Action item: Give the entries again, exactly as they stand.

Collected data
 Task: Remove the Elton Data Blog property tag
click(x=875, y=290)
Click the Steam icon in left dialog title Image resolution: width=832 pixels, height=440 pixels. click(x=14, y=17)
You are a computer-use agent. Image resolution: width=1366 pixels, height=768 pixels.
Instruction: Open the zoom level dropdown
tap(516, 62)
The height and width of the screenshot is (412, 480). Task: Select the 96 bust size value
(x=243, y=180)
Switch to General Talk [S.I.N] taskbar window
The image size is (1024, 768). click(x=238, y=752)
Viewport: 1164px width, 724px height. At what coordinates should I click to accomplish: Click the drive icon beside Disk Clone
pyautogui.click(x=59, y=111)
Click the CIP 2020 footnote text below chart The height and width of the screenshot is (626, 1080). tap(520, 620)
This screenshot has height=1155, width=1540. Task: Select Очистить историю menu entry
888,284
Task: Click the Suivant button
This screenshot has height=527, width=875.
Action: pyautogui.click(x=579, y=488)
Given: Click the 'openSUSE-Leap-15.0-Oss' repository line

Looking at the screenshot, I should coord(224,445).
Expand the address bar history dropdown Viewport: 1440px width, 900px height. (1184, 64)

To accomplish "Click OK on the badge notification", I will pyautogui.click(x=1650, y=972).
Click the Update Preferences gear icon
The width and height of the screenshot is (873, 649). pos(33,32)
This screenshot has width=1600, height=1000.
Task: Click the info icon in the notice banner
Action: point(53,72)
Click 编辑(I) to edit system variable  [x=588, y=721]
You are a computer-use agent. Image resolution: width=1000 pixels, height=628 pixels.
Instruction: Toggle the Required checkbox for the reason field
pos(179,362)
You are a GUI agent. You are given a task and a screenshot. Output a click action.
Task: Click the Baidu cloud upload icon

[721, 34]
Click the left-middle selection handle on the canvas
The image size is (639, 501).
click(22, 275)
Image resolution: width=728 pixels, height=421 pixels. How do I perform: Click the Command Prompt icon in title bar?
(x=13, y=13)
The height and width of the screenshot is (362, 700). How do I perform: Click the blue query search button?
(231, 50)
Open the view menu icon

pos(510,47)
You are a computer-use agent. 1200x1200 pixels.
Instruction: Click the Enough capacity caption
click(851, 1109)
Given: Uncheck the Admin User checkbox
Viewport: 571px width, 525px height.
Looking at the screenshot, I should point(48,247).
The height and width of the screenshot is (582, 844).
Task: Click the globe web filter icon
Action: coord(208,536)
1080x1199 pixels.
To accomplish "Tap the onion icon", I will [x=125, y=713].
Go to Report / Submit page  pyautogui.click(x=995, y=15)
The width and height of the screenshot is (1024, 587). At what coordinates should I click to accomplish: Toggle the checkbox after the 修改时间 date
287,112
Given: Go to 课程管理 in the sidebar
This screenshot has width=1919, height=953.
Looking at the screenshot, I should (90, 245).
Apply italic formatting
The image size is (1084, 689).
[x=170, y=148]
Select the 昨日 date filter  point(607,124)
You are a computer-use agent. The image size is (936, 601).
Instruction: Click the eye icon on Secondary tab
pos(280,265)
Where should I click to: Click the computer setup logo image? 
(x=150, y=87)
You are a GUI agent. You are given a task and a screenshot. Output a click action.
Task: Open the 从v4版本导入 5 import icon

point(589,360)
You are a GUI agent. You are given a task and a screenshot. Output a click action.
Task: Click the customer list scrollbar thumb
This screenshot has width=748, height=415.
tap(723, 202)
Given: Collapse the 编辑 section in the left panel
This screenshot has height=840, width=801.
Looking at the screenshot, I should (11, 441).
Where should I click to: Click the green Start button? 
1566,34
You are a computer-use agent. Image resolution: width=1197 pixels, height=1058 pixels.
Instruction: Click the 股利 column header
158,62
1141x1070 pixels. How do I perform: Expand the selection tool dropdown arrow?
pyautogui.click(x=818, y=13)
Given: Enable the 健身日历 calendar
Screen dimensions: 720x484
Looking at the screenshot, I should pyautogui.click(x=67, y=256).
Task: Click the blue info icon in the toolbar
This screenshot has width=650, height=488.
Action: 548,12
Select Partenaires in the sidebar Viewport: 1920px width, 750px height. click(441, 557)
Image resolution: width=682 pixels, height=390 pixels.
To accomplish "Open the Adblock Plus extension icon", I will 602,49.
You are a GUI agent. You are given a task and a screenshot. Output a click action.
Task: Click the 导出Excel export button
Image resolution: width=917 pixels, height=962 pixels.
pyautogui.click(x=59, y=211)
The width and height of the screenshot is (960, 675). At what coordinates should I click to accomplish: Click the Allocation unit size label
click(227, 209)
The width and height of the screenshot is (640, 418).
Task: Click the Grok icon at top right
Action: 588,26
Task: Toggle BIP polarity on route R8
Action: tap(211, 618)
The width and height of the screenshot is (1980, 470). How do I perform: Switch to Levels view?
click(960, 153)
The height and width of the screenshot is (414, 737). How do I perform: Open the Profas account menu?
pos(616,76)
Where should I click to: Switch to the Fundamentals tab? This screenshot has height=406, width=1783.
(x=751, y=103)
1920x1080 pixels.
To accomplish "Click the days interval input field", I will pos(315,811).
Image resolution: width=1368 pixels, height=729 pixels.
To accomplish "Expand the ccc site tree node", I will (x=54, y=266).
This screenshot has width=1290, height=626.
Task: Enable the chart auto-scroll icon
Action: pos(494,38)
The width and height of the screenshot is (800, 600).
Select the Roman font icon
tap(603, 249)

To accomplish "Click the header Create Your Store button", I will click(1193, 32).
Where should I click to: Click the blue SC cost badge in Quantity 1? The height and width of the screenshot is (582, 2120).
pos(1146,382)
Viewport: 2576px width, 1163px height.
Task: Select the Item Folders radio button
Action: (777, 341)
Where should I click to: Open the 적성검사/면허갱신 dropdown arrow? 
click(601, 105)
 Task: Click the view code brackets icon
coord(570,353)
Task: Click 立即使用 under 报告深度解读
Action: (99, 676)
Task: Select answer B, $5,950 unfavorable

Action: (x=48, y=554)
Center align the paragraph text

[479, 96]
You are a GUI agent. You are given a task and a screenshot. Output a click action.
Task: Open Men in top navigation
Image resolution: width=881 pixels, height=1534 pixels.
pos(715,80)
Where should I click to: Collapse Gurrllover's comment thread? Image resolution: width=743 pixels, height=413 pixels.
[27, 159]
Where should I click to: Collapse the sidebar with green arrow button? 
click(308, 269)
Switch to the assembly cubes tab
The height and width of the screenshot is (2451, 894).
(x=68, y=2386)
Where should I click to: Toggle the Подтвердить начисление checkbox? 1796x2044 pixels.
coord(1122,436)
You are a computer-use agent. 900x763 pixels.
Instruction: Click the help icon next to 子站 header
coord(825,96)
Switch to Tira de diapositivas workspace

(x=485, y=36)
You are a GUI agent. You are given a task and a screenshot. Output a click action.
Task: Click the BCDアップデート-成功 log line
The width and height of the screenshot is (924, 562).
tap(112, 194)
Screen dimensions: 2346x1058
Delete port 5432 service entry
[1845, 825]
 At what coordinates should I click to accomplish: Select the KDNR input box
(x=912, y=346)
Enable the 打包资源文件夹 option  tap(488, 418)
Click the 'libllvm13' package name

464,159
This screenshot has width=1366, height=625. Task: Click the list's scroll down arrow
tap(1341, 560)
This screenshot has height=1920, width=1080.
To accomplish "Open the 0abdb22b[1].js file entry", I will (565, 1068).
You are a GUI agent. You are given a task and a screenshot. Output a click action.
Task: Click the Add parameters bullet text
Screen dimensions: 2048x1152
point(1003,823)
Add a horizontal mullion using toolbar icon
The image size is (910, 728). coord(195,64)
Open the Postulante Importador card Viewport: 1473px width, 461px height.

Task result:
 Task: Remove the Elton Data Blog property tag
click(x=875, y=290)
Click the Steam icon in left dialog title Image resolution: width=832 pixels, height=440 pixels. click(x=14, y=17)
You are a computer-use agent. Image resolution: width=1366 pixels, height=768 pixels.
Instruction: Open the zoom level dropdown
tap(516, 62)
The height and width of the screenshot is (412, 480). Task: Select the 96 bust size value
(x=243, y=180)
Switch to General Talk [S.I.N] taskbar window
The image size is (1024, 768). click(x=238, y=752)
Viewport: 1164px width, 724px height. At what coordinates should I click to accomplish: Click the drive icon beside Disk Clone
pyautogui.click(x=59, y=111)
Click the CIP 2020 footnote text below chart The height and width of the screenshot is (626, 1080). tap(520, 620)
This screenshot has height=1155, width=1540. Task: Select Очистить историю menu entry
888,284
Task: Click the Suivant button
This screenshot has height=527, width=875.
Action: pyautogui.click(x=579, y=488)
Given: Click the 'openSUSE-Leap-15.0-Oss' repository line

Looking at the screenshot, I should coord(224,445).
Expand the address bar history dropdown Viewport: 1440px width, 900px height. (1184, 64)

To accomplish "Click OK on the badge notification", I will pyautogui.click(x=1650, y=972).
Click the Update Preferences gear icon
The width and height of the screenshot is (873, 649). pos(33,32)
This screenshot has width=1600, height=1000.
Task: Click the info icon in the notice banner
Action: point(53,72)
Click 编辑(I) to edit system variable  [x=588, y=721]
You are a computer-use agent. Image resolution: width=1000 pixels, height=628 pixels.
Instruction: Toggle the Required checkbox for the reason field
pos(179,362)
You are a GUI agent. You are given a task and a screenshot. Output a click action.
Task: Click the Baidu cloud upload icon

[721, 34]
Click the left-middle selection handle on the canvas
The image size is (639, 501).
click(22, 275)
Image resolution: width=728 pixels, height=421 pixels. How do I perform: Click the Command Prompt icon in title bar?
(x=13, y=13)
The height and width of the screenshot is (362, 700). How do I perform: Click the blue query search button?
(231, 50)
Open the view menu icon

pos(510,47)
You are a computer-use agent. 1200x1200 pixels.
Instruction: Click the Enough capacity caption
click(851, 1109)
Given: Uncheck the Admin User checkbox
Viewport: 571px width, 525px height.
Looking at the screenshot, I should point(48,247).
The height and width of the screenshot is (582, 844).
Task: Click the globe web filter icon
Action: coord(208,536)
1080x1199 pixels.
To accomplish "Tap the onion icon", I will [x=125, y=713].
Go to Report / Submit page  pyautogui.click(x=995, y=15)
The width and height of the screenshot is (1024, 587). At what coordinates should I click to accomplish: Toggle the checkbox after the 修改时间 date
287,112
Given: Go to 课程管理 in the sidebar
This screenshot has width=1919, height=953.
Looking at the screenshot, I should (90, 245).
Apply italic formatting
The image size is (1084, 689).
[x=170, y=148]
Select the 昨日 date filter  point(607,124)
You are a computer-use agent. The image size is (936, 601).
Instruction: Click the eye icon on Secondary tab
pos(280,265)
Where should I click to: Click the computer setup logo image? 
(x=150, y=87)
You are a GUI agent. You are given a task and a screenshot. Output a click action.
Task: Open the 从v4版本导入 5 import icon

point(589,360)
You are a GUI agent. You are given a task and a screenshot. Output a click action.
Task: Click the customer list scrollbar thumb
This screenshot has width=748, height=415.
tap(723, 202)
Given: Collapse the 编辑 section in the left panel
This screenshot has height=840, width=801.
Looking at the screenshot, I should (11, 441).
Where should I click to: Click the green Start button? 
1566,34
You are a computer-use agent. Image resolution: width=1197 pixels, height=1058 pixels.
Instruction: Click the 股利 column header
158,62
1141x1070 pixels. How do I perform: Expand the selection tool dropdown arrow?
pyautogui.click(x=818, y=13)
Given: Enable the 健身日历 calendar
Screen dimensions: 720x484
Looking at the screenshot, I should pyautogui.click(x=67, y=256).
Task: Click the blue info icon in the toolbar
This screenshot has width=650, height=488.
Action: 548,12
Select Partenaires in the sidebar Viewport: 1920px width, 750px height. click(441, 557)
Image resolution: width=682 pixels, height=390 pixels.
To accomplish "Open the Adblock Plus extension icon", I will 602,49.
You are a GUI agent. You are given a task and a screenshot. Output a click action.
Task: Click the 导出Excel export button
Image resolution: width=917 pixels, height=962 pixels.
pyautogui.click(x=59, y=211)
The width and height of the screenshot is (960, 675). At what coordinates should I click to accomplish: Click the Allocation unit size label
click(227, 209)
The width and height of the screenshot is (640, 418).
Task: Click the Grok icon at top right
Action: 588,26
Task: Toggle BIP polarity on route R8
Action: tap(211, 618)
The width and height of the screenshot is (1980, 470). How do I perform: Switch to Levels view?
click(960, 153)
The height and width of the screenshot is (414, 737). How do I perform: Open the Profas account menu?
pos(616,76)
Where should I click to: Switch to the Fundamentals tab? This screenshot has height=406, width=1783.
(x=751, y=103)
1920x1080 pixels.
To accomplish "Click the days interval input field", I will pos(315,811).
Image resolution: width=1368 pixels, height=729 pixels.
To accomplish "Expand the ccc site tree node", I will (x=54, y=266).
This screenshot has width=1290, height=626.
Task: Enable the chart auto-scroll icon
Action: pos(494,38)
The width and height of the screenshot is (800, 600).
Select the Roman font icon
tap(603, 249)

To accomplish "Click the header Create Your Store button", I will click(1193, 32).
Where should I click to: Click the blue SC cost badge in Quantity 1? The height and width of the screenshot is (582, 2120).
pos(1146,382)
Viewport: 2576px width, 1163px height.
Task: Select the Item Folders radio button
Action: (777, 341)
Where should I click to: Open the 적성검사/면허갱신 dropdown arrow? 
click(601, 105)
 Task: Click the view code brackets icon
coord(570,353)
Task: Click 立即使用 under 报告深度解读
Action: (99, 676)
Task: Select answer B, $5,950 unfavorable

Action: (x=48, y=554)
Center align the paragraph text

[479, 96]
You are a GUI agent. You are given a task and a screenshot. Output a click action.
Task: Open Men in top navigation
Image resolution: width=881 pixels, height=1534 pixels.
pos(715,80)
Where should I click to: Collapse Gurrllover's comment thread? Image resolution: width=743 pixels, height=413 pixels.
[27, 159]
Where should I click to: Collapse the sidebar with green arrow button? 
click(308, 269)
Switch to the assembly cubes tab
The height and width of the screenshot is (2451, 894).
(x=68, y=2386)
Where should I click to: Toggle the Подтвердить начисление checkbox? 1796x2044 pixels.
coord(1122,436)
You are a computer-use agent. 900x763 pixels.
Instruction: Click the help icon next to 子站 header
coord(825,96)
Switch to Tira de diapositivas workspace

(x=485, y=36)
You are a GUI agent. You are given a task and a screenshot. Output a click action.
Task: Click the BCDアップデート-成功 log line
The width and height of the screenshot is (924, 562).
tap(112, 194)
Screen dimensions: 2346x1058
Delete port 5432 service entry
[1845, 825]
 At what coordinates should I click to accomplish: Select the KDNR input box
(x=912, y=346)
Enable the 打包资源文件夹 option  tap(488, 418)
Click the 'libllvm13' package name

464,159
This screenshot has width=1366, height=625. Task: Click the list's scroll down arrow
tap(1341, 560)
This screenshot has height=1920, width=1080.
To accomplish "Open the 0abdb22b[1].js file entry", I will (565, 1068).
You are a GUI agent. You are given a task and a screenshot. Output a click action.
Task: Click the Add parameters bullet text
Screen dimensions: 2048x1152
point(1003,823)
Add a horizontal mullion using toolbar icon
The image size is (910, 728). coord(195,64)
Open the Postulante Importador card Viewport: 1473px width, 461px height.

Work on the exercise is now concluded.